TASK DESCRIPTION:
Rewrite the entries starting at the line containing "You are a computer-use agent. 424x413 pixels." and ending at the line containing "(x=733, y=12)", with "yellow bar" replaced by "orange bar" and everything else unchanged. Omit the pictures from your answer.

SUPPLIED INFORMATION:
=-=-=-=-=

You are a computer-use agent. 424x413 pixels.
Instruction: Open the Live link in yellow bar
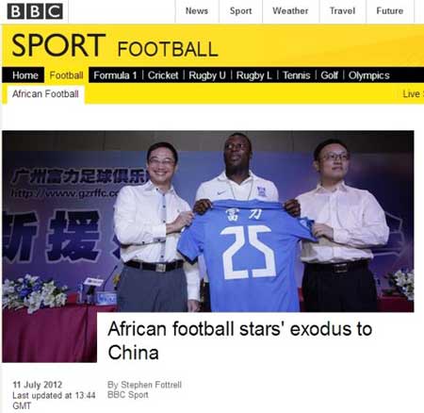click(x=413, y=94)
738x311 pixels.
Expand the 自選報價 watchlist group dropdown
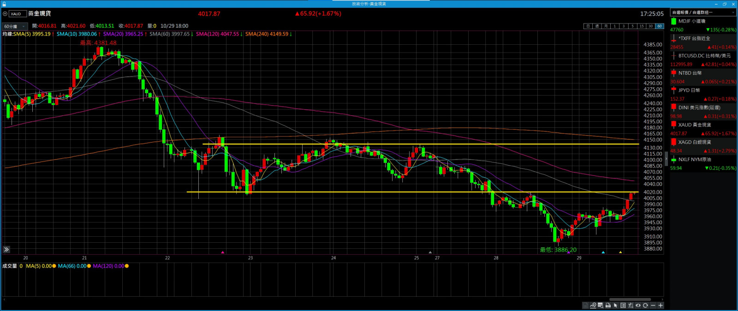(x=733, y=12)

=-=-=-=-=

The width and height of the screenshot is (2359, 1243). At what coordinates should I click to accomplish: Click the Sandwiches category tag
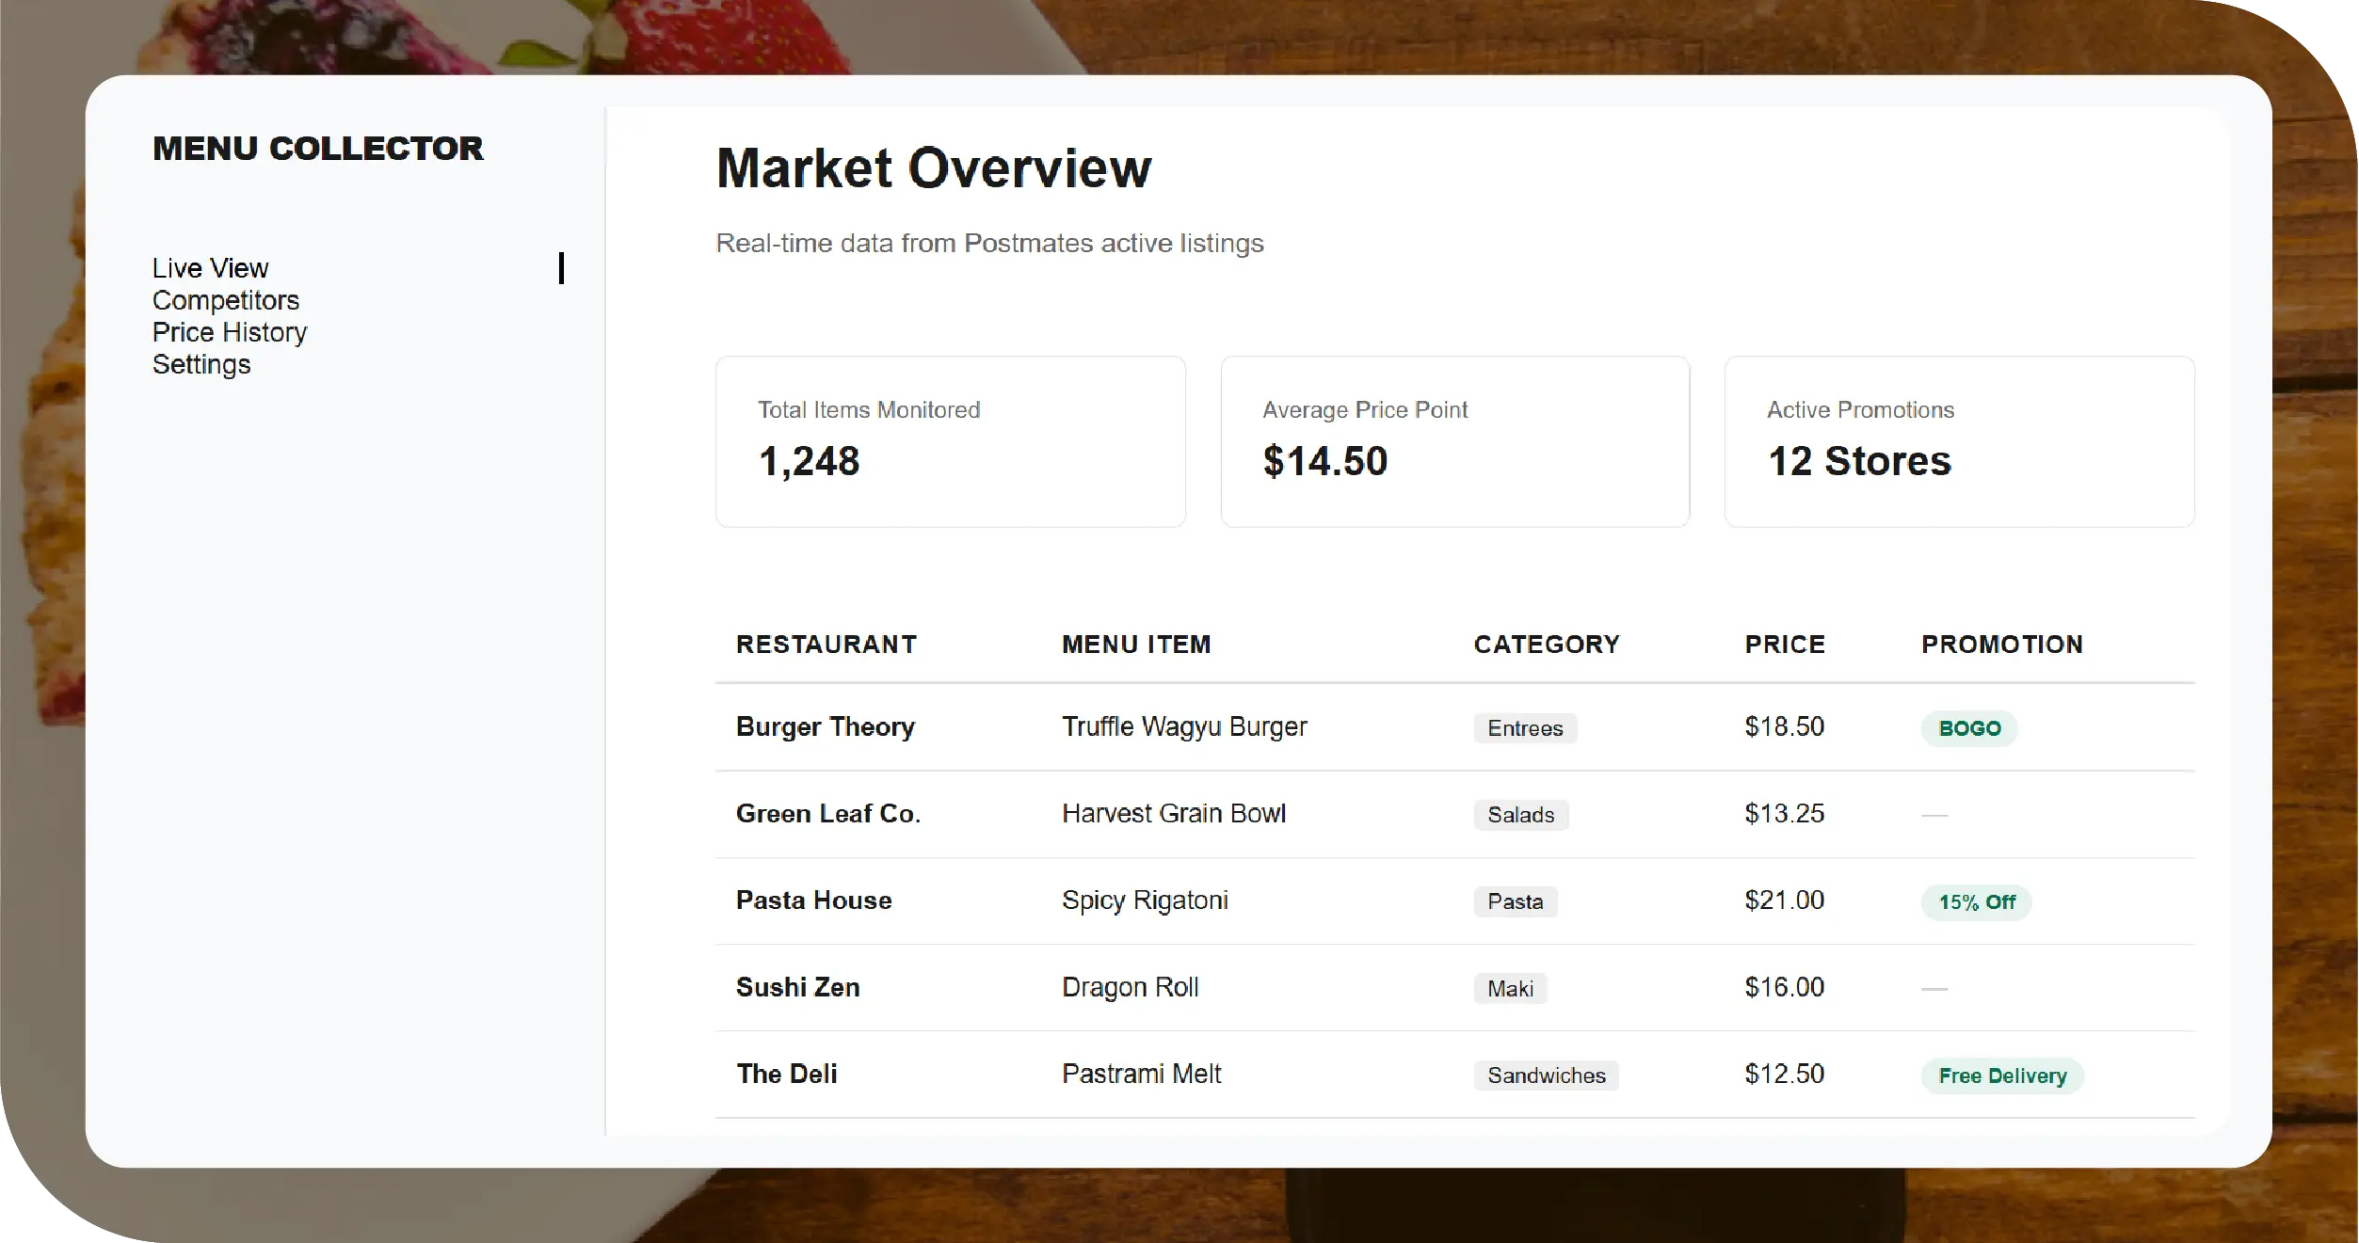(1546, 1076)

=-=-=-=-=

FULL ANSWER:
You are a computer-use agent. 424x413 pixels.
Instruction: Open the Live link in orange bar
click(x=413, y=94)
738x311 pixels.
Expand the 自選報價 watchlist group dropdown
(x=733, y=12)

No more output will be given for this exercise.